I remember my first experience teaching analysis to high schoolers. After briefly explaining how analysis differed from summary, I asked my students to analyze the carousel scene at the end of The Catcher in the Rye. While they took several minutes to read over their annotations, I eagerly waited for their brilliant discussion of this poignant moment, knowing that I’d hear at least one student make the connection between Holden’s fixation with the carousel and his fear of growing up; perhaps one student might even cleverly conclude that the carousel, in its predictable and circular movement, offers Holden an escape from the linear inevitability of life.
Instead, I received answers like this: “Holden clearly enjoys listening to Phoebe’s ride on the carousel. This shows he’s close to his sister.” Many students still simply summarized what they’d read. Where had my lesson gone wrong? It wasn’t until much later in the year that I realized that students couldn’t tell me what the language was doing because I hadn’t explained to them what language could do.
A Unique Challenge
In his book Clueless in Academe: How Schooling Obscures the Life of the Mind, literary critic Gerald Graff argues that literary analysis poses a unique challenge to students because they don’t encounter the vocabulary they need to talk about texts in the actual literature we ask them to analyze.
This problem is practically unique to the English classroom. In other subjects, course texts include all the essential vocabulary that students might need to write about a particular subject. Students in science read about mitosis, hypotheses, and inertia. Students in social studies learn about barter, constitutional monarchies, and plate tectonics. But in English classes, we may go over random vocabulary lists or quiz students about words they might encounter in a given story, but we don’t often stop and think about the words they need to talk about literature.
While we teach students literary language (simile, metaphor, foreshadow, etc.), teaching them about literary devices doesn’t give them the vocabulary to analyze those devices; students in English class are often asked to write and talk in the academic dark. Writing is already an elusive process, but compounding the inherent difficulties of writing with the unique challenge of writing about literature only sets up students to see the process—as Graff figuratively puts it—as some sort of magic trick: While fun to watch, it is best left to the professionals.
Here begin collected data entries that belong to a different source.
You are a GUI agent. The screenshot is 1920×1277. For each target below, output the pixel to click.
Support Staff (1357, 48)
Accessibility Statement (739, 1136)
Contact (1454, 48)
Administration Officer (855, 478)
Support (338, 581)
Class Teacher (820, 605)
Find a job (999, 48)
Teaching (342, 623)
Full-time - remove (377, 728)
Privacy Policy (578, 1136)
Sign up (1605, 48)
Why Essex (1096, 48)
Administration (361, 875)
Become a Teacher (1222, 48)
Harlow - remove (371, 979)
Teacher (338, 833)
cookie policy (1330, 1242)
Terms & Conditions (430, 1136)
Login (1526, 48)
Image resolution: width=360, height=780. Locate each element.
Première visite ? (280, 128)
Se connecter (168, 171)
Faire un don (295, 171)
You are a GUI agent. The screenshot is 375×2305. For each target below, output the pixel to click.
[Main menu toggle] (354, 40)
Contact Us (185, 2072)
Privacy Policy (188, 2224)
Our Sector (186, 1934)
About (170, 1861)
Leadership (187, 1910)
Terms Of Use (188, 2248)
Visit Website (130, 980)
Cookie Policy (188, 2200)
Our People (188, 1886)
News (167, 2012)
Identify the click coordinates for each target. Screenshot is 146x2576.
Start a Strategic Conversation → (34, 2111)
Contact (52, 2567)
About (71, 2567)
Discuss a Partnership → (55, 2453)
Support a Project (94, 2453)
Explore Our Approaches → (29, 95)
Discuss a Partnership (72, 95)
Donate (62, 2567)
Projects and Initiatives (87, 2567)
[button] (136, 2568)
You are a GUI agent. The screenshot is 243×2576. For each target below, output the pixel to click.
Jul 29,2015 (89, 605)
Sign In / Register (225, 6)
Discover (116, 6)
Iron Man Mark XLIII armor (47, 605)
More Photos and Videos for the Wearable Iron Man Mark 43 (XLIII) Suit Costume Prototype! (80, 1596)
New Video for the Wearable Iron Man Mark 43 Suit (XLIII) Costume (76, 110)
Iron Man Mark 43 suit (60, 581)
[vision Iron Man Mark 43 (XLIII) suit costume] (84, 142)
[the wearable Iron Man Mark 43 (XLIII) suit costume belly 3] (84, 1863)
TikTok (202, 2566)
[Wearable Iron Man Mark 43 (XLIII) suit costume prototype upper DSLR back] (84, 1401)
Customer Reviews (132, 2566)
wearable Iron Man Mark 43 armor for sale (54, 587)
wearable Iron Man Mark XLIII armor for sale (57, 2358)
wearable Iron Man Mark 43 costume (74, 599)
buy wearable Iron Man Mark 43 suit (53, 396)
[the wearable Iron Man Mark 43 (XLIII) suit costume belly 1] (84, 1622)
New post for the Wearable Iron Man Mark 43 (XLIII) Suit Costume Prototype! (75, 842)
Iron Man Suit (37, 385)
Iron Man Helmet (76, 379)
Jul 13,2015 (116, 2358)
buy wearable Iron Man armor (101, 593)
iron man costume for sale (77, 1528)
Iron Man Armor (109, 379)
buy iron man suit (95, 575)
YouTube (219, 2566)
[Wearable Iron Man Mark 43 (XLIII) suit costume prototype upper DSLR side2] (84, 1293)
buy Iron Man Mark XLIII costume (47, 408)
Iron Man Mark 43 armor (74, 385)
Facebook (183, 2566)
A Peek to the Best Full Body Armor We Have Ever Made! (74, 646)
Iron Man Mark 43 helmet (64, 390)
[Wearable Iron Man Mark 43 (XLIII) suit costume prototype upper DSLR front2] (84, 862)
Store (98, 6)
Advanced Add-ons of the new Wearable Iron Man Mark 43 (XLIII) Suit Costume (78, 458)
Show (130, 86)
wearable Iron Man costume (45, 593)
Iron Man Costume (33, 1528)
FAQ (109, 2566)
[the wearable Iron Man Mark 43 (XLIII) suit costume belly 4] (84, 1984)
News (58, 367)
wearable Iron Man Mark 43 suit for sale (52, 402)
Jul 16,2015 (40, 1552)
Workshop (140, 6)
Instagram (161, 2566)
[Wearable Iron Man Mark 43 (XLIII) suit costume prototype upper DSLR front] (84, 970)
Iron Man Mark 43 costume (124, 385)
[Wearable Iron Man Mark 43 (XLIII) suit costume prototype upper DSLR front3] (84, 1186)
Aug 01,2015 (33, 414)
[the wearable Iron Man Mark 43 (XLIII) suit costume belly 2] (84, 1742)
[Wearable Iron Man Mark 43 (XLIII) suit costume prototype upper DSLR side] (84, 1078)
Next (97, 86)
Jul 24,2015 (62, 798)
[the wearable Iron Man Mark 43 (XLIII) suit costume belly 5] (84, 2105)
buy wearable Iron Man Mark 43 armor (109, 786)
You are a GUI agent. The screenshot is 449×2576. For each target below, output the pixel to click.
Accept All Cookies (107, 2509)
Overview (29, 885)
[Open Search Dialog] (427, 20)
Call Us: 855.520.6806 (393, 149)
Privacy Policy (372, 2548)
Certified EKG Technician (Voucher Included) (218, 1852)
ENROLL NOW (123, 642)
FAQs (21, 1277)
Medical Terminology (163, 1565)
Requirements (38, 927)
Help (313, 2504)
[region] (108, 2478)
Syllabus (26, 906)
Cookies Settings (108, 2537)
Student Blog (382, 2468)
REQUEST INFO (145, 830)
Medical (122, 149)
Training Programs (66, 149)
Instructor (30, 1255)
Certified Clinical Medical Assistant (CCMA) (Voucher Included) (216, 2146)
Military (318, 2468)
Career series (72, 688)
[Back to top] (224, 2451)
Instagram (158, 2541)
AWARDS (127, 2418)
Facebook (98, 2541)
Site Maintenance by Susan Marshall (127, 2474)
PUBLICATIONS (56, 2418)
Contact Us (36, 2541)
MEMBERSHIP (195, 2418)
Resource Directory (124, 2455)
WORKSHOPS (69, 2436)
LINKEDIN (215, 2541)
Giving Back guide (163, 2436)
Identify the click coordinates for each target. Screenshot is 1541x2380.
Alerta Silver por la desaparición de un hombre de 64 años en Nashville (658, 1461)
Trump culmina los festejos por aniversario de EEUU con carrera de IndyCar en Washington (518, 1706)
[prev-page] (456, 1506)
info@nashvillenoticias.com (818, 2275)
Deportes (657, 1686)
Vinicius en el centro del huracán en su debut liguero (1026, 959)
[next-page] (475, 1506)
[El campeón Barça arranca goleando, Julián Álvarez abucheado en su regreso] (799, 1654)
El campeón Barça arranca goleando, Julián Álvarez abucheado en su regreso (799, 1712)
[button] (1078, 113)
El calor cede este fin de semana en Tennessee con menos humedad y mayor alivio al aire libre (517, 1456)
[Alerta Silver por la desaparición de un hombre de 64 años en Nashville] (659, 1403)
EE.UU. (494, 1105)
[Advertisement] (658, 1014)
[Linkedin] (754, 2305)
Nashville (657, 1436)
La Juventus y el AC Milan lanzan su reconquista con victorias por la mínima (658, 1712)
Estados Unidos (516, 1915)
By showing students the kind of language literary critics use to make their arguments, we can demystify the ostensibly impossible task of literary analysis, elucidating how scholars carefully examine an author’s diction and explain what that language is doing in a literary work.
When I set about generating a list of words that students might find helpful when analyzing a text, I had to get meta. I ultimately came up with a list of words that I often find myself using to discuss literature. The first list I give students each year generally includes the following words:
- allude to
To ease students into analysis, I begin by having them analyze forms they’re more comfortable with: artwork, songs, etc. What do the blues in Picasso’s The Old Guitarist evoke? What does a particular ad accomplish in juxtaposing dark and light? How does Adele convey a particular tone in this song? As I introduce these terms, I generally use templates:
- This artist’s use of _____ evokes _____.
- The repetition of _____ underscores _____.
- In juxtaposing _____ and _____ to_____, ...
As the year progresses, I add to this list of words to get students to generate more thoughtful interpretations (problematizes, complicates, reimagines, etc.), and as students become more comfortable using this language, I gradually release them from templates, asking them to break down dense literary passages without this scaffold.
While students undoubtedly start off misusing (and overusing) some of these terms, they eventually feel more comfortable incorporating this vocabulary into their responses. What’s more, they learn that they can use these terms in different subject areas. And years later, students tell me they still use these words in their classes and conversations to analyze whatever it is they’ve been asked to examine.
Ultimately, it’s not just that these words make students sound smarter; it’s that this language helps students make smarter points by helping them focus on what the language in a given text is doing.
At the end of the school year, students won’t have mastered analysis, but they’ll definitely be capable of providing more nuanced interpretations through this vocabulary. By the time students arrive at Simon’s famous confrontation with the pig’s head near the end of Golding’s Lord of the Flies, they’re equipped to analyze it. They observe the odd juxtaposition of good and evil delineated in the passage. They notice how Golding’s repeated use of violent and grotesque imagery underscores the pig’s sinister presence. After discussing these observations, students can pick up on what this scene symbolizes. Suddenly, it is obvious that the pig’s head on the stick embodies evil and that Simon—the only boy on the island who doesn’t succumb to savagery—is being tempted by the devil.
This close reading always elicits gasps, and it almost always generates comments that attest to the powerful reading we’ve done: “Man,” many students will say, “things just got deep.” And when students inevitably articulate how disturbed they are by what we—through a careful unpacking of Golding’s language—have just discovered, I always respond by pointing out the rich meaning we miss when we don’t think about what the language in a given passage is evoking, underscoring, and/or conveying.